Phenotype of fetal monocytes and B lymphocytes during the third trimester of pregnancy

Abstract

The neonate typically exhibits an immature immune response compared with the adult, yet the fetus is able to generate antigen-specific responses from around 20–22 weeks of gestation. Although antigen-presenting cells (APCs) must have attained the necessary level of maturity to support this, very little is known about the phenotype and function of these populations during human fetal development. Whole blood flow cytometry was, therefore, utilised to phenotype fetal/neonatal circulating monocytes and B cells throughout the third trimester of pregnancy. The percentage of B cells (CD19+) expressing MHC Class II was comparable to the adult at all gestations, whereas the percentage of MHC Class II-positive monocytes (CD14+) increased significantly over gestation ( P=0.0008) but remained lower than the adult at term. In contrast, the percentage of CD40+ or CD86+ fetal/neonatal monocytes at all gestations was comparable to the adult, but there was a maturational increase in the percentage of CD40+ or CD86+ B cells ( P=0.007) to adult levels by term.
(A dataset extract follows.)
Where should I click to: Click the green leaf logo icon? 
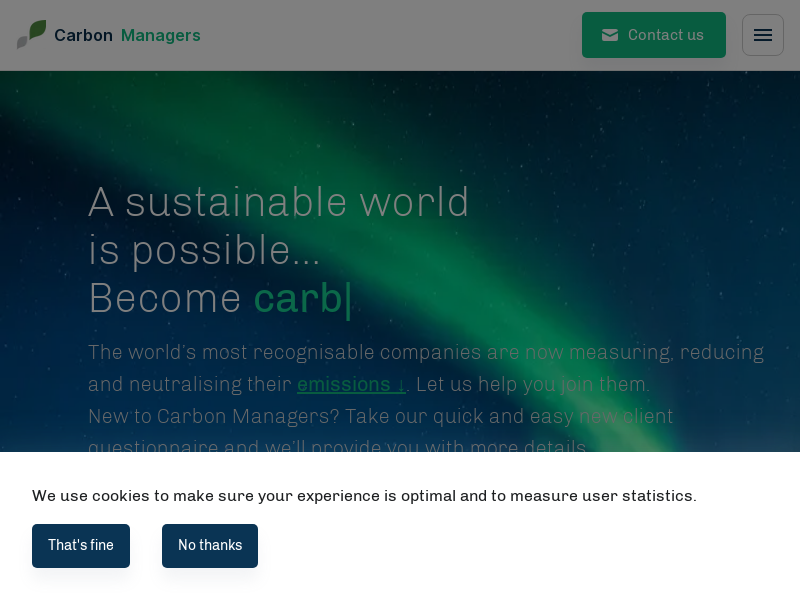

The expression of CD14 itself (mean fluorescence intensity, MFI) showed a trend to increase over gestation ( P=0.062) and, although all CD14+ cells expressed other receptors associated with innate immune responses (CD11b and CD35), there was fluctuation in the intensity of expression over gestation. Functional immaturity of neonatal antigen-specific immune responses could be associated with reduced co-stimulation provided by both monocytes (via reduced MHC Class II) and B cells (via reduced CD40 and CD86); altered innate responsiveness of monocytes could also contribute.